A positive Pearson's Correlation Coefficient indicates a ________ relationship between two variables.
- inverse
- linear
- perfect
- positive
A positive Pearson's Correlation Coefficient indicates a positive relationship between two variables. This means that as one variable increases, the other variable also increases, and vice versa.
What are the assumptions made in simple linear regression?
- Homogeneity, normality, and symmetry
- Independence, homogeneity, and linearity
- Linearity, homoscedasticity, and normality
- Symmetry, linearity, and independence
The assumptions made in simple linear regression include linearity (the relationship between the independent and dependent variables is linear), homoscedasticity (the variance of the residuals is constant across all levels of the independent variable), and normality (the residuals are normally distributed).
In what situations is the coefficient of variation a better measure of dispersion than the standard deviation?
- When data sets have different units
- When data sets have the same units
- When the data set is normally distributed
- When the mean of the data set is zero
The coefficient of variation (CV) is a standardized measure of dispersion that is unitless. It's particularly useful when comparing the dispersion of two or more datasets that have different units or significantly different means. Standard deviation, on the other hand, has the same units as the data, which may not be helpful for comparisons across different datasets.
Under what circumstances can the conditional probability of an event be equal to its marginal probability?
- When the event is certain
- When the event is dependent on all other events
- When the event is impossible
- When the event is independent of all other events
The conditional probability of an event A given an event B equals the marginal probability of A when A and B are independent.

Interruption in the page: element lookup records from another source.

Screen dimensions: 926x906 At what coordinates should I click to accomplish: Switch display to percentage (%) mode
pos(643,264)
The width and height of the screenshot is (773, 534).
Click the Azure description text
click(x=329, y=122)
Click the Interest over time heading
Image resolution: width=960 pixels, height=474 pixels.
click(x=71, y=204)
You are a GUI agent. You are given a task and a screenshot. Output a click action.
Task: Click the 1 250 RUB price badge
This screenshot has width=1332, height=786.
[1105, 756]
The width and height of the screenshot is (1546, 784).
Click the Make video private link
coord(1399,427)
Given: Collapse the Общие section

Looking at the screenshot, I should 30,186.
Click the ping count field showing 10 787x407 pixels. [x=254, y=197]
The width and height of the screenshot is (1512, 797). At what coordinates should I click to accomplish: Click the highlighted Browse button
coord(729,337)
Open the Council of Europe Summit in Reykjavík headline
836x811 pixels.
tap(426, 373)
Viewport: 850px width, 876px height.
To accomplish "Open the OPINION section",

This is because the occurrence of B does not change the probability of A if they are independent.
What type of data is the Mann-Whitney U test used for?
- Interval data
- Nominal data
- Ordinal data
- Ratio data
The Mann-Whitney U test is used for ordinal data, which can be ranked but have unknown or non-equivalent differences between values. It can also be used with interval and ratio data that do not meet the assumptions of other tests.
What does the 'mode' refer to in a data set?
- The average value
- The middle value
- The most frequently occurring value
- The range of values
The mode in a data set refers to the most frequently occurring value. In a dataset, the mode is the value that appears the most number of times. A dataset may have one mode (unimodal), two modes (bimodal), or multiple modes (multimodal).